I ran the script for N=1000 and these are the results (in seconds, for one million runs):
d0: 205.35457 d1: 208.13006 d2: 230.07463 d3: 155.29670
I guess it is safe to assume that, indeed, option three is the fastest and option two the slowest (of the four presented).
Just for fun I wrote a "d4" which uses numpy:
from numpy import dot def d4(v1, v2): check(v1, v2) return dot(v1, v2)
My results (Python 2.5.1, XP Pro sp3, 2GHz Core2 Duo T7200):
d0 elapsed: 12.1977242918 d1 elapsed: 13.885232341 d2 elapsed: 13.7929552499 d3 elapsed: 11.0952246724
d4 elapsed: 56.3278584289 # go numpy!
And, for even more fun, I turned on psyco:
d0 elapsed: 0.965477735299 d1 elapsed: 12.5354792299 d2 elapsed: 12.9748163524 d3 elapsed: 9.78255448667
d4 elapsed: 54.4599059378
Based on that, I declare d0 the winner :)
@kaiser.se: I probably should have mentioned that I did convert everything to numpy arrays first:
from numpy import array v3 = [array(vec) for vec in v1] v4 = [array(vec) for vec in v2] # then t4 = timeit.Timer("d4(v3,v4)","from dot_product import d4,v3,v4")
And I included
check(v1, v2) since it's included in the other tests. Leaving it off would give numpy an unfair advantage (though it looks like it could use one). The array conversion shaved off about a second (much less than I thought it would).
All of my tests were run with N=50.
@nikow: I'm using numpy 1.0.4, which is undoubtedly old, it's certainly possible that they've improved performance over the last year and a half since I've installed it.
@kaiser.se Wow, you are totally right. I must have been thinking that these were lists of lists or something (I really have no idea what I was thinking ... +1 for pair programming).
How does this look:
v3 = array(v1) v4 = array(v2)
d4 elapsed: 3.22535741274
d4 elapsed: 2.09182619579
d0 still wins with Psyco, but numpy is probably better overall, especially with larger data sets.
Yesterday I was a bit bothered my slow numpy result, since presumably numpy is used for a lot of computation and has had a lot of optimization. Obviously though, not bothered enough to check my result :)

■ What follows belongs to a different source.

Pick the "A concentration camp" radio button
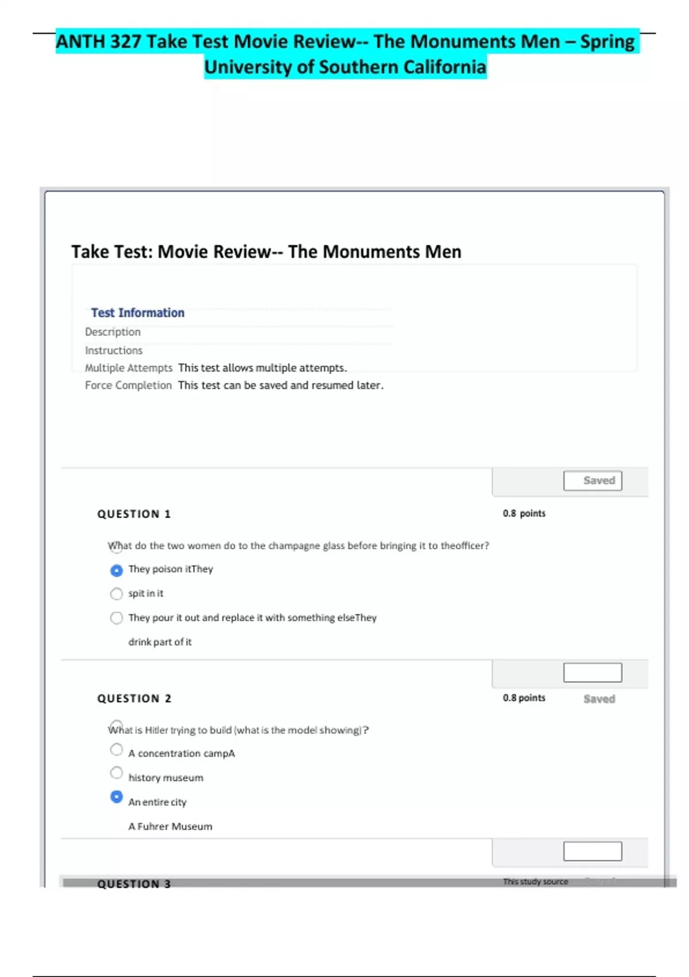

Here is a comparison with numpy. We compare the fast starmap approach with
First, iteration over normal Python lists:
$ python -mtimeit "import numpy as np; r = range(100)" "np.dot(r,r)" 10 loops, best of 3: 316 usec per loop $ python -mtimeit "import operator; r = range(100); from itertools import izip, starmap" "sum(starmap(operator.mul, izip(r,r)))" 10000 loops, best of 3: 81.5 usec per loop
Then numpy ndarray:
$ python -mtimeit "import numpy as np; r = np.arange(100)" "np.dot(r,r)" 10 loops, best of 3: 20.2 usec per loop $ python -mtimeit "import operator; import numpy as np; r = np.arange(100); from itertools import izip, starmap;" "sum(starmap(operator.mul, izip(r,r)))" 10 loops, best of 3: 405 usec per loop
Seeing this, it seems numpy on numpy arrays is fastest, followed by python functional constructs working with lists.